* What needs to be done *
Recast the records below as a JSON list of strings, one string per line, with blank lines skipped. Leave the pictures out.

>>>>

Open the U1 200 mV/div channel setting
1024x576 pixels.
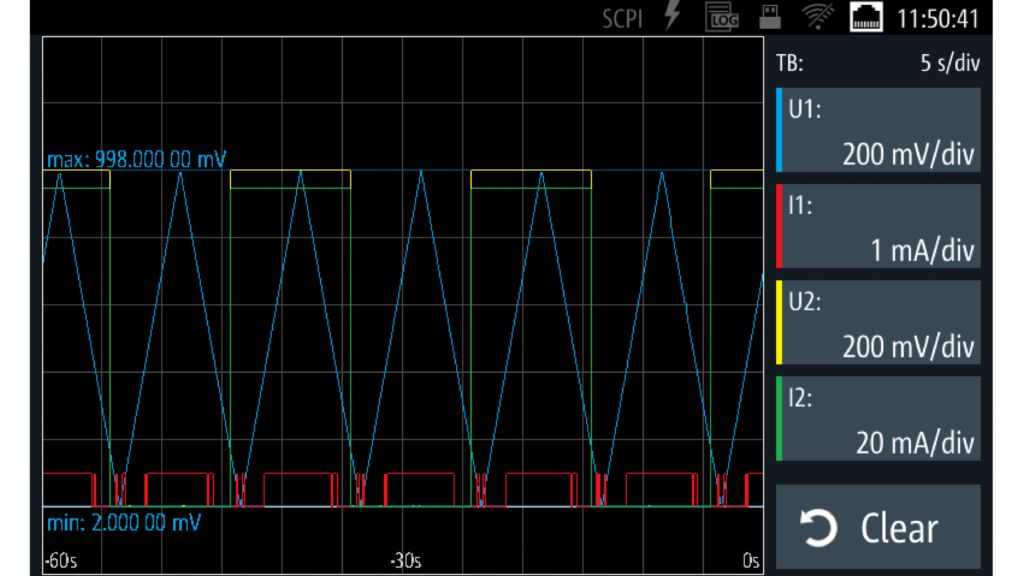coord(880,130)
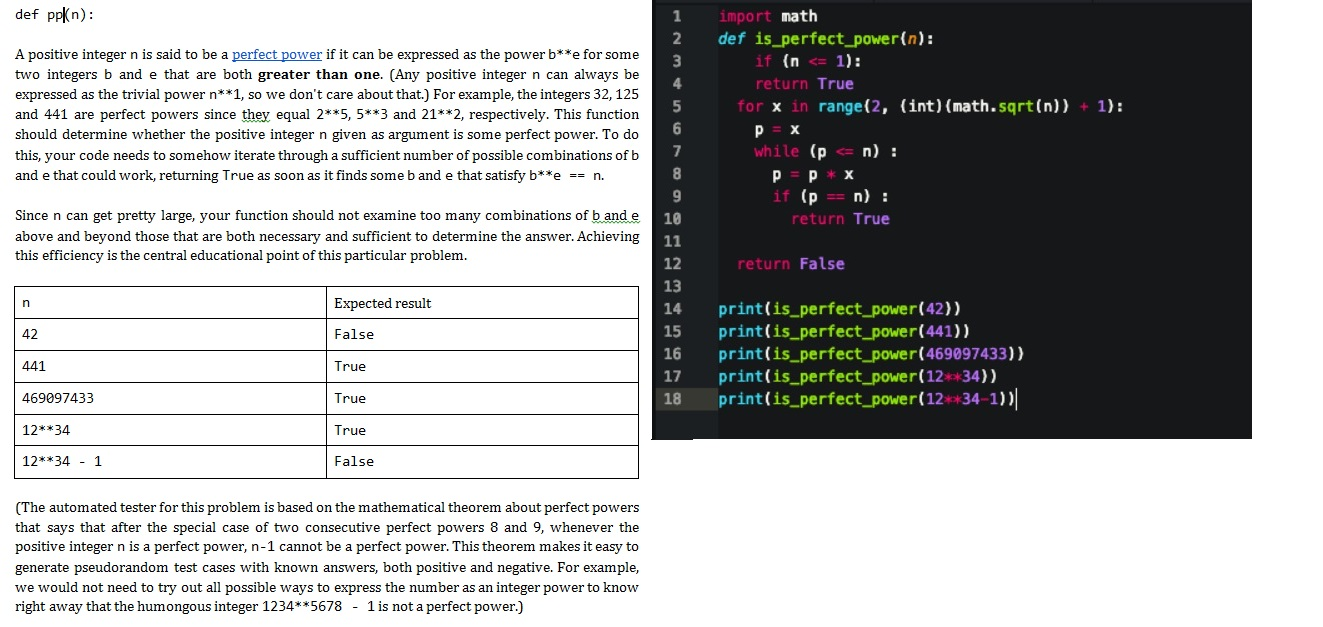Click the True result cell for 441
Viewport: 1323px width, 627px height.
click(x=350, y=366)
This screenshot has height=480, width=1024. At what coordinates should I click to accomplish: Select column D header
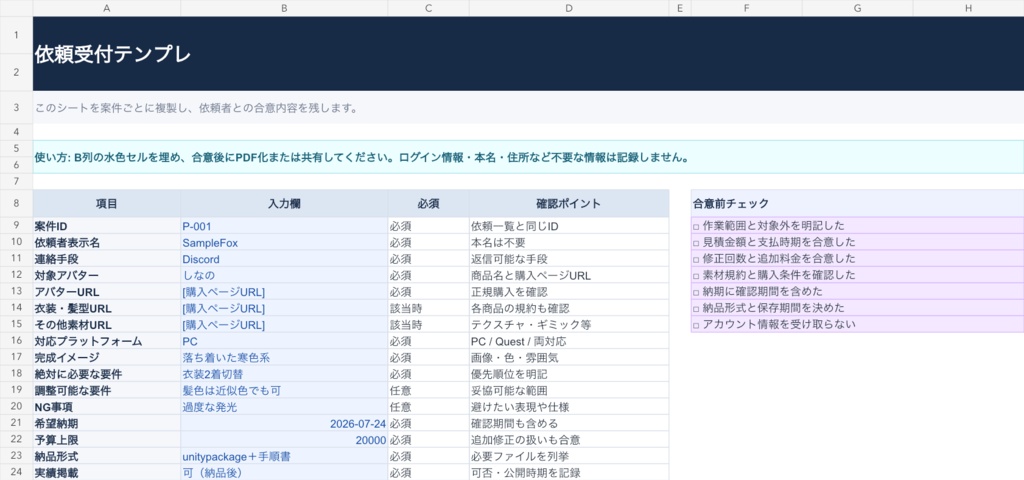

<<<<

* Exercise solution *
[
  "Open the U1 200 mV/div channel setting",
  "1024x576 pixels.",
  "coord(880,130)",
  "Click the True result cell for 441",
  "Viewport: 1323px width, 627px height.",
  "click(x=350, y=366)",
  "This screenshot has height=480, width=1024. At what coordinates should I click to accomplish: Select column D header"
]